Good Morning America Recipes

Summer Beans Stew

From 'Chef's Table'

Tabla exec chef Floyd Cardoz takes green beans to spicy heights.
Difficulty: Easy
Cook Time: min


  • For the Bean Stew:
  • 3 tablespoons canola oil
  • 1 ½ teaspoons urad dal (split black lentils), skinned
  • 2 tablespoons brown mustard seeds
  • 1 small dried red chile, broken and seeds discarded
  • 10 to 12 fresh curry leaves
  • ½ cup thinly sliced shallot
  • 1 tablespoon julienne strips peeled ginger
  • ½ pound green beans, cut crosswise into ½– inch pieces
  • ½ pound wax beans, cut crosswise into ½-inch pieces
  • 2 cups Chicken Stock, reduced-sodium canned chicken broth, or water
  • Kosher salt
  • Cooking Directions

    Heat the oil in a 3- to 4- quart sauté pan over moderately low heat until it shimmers. Cook the urad dal, shaking the pan, until pale golden, about 2 minutes. Working quickly, add the mustard seeds, chile, curry leaves, shallot, and ginger. Remove the pan from the heat and stir everything together.
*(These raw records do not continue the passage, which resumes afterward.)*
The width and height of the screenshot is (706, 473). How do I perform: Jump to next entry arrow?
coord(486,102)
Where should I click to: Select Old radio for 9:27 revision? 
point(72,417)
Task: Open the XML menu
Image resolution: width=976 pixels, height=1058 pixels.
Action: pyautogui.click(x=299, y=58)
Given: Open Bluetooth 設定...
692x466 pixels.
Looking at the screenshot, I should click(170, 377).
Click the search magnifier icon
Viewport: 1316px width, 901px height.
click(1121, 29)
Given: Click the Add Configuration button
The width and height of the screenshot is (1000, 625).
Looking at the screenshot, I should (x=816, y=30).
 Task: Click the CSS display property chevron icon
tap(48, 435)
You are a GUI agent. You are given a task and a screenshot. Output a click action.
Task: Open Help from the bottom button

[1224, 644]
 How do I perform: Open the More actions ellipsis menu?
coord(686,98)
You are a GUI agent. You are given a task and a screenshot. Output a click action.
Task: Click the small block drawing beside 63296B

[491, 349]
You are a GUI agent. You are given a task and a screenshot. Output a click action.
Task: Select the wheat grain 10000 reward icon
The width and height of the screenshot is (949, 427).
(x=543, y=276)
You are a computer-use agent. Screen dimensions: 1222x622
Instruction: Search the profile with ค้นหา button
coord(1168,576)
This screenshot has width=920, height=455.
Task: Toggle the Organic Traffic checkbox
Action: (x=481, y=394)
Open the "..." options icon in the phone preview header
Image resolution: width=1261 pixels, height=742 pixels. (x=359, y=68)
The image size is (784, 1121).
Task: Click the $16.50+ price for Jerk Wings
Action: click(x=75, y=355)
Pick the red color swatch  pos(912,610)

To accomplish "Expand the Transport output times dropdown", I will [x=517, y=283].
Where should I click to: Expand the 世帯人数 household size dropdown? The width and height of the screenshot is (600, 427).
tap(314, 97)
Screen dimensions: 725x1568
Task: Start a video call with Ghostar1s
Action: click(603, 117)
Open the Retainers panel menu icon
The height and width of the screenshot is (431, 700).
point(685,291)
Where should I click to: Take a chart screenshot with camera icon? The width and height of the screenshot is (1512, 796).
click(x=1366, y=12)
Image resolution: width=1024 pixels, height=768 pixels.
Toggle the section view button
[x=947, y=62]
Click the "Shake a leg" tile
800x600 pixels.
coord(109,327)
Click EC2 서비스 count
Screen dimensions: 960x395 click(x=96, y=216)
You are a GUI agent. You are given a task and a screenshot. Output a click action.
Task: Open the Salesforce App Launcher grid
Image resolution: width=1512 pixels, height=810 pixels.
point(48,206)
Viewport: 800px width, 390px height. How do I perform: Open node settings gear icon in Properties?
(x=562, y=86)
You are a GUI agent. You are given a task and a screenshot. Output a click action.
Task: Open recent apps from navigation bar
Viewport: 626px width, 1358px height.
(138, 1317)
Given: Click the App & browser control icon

    Return the pan to the stove, increasing the heat to moderate, and cook, stirring, until the shallot is softened, about 2 minutes. Add the green and wax beans and cook, stirring, for 1 minute.

    Increase the heat to high and add the stock, then salt to taste. Cook until the beans are tender but not soft, about 9 minutes.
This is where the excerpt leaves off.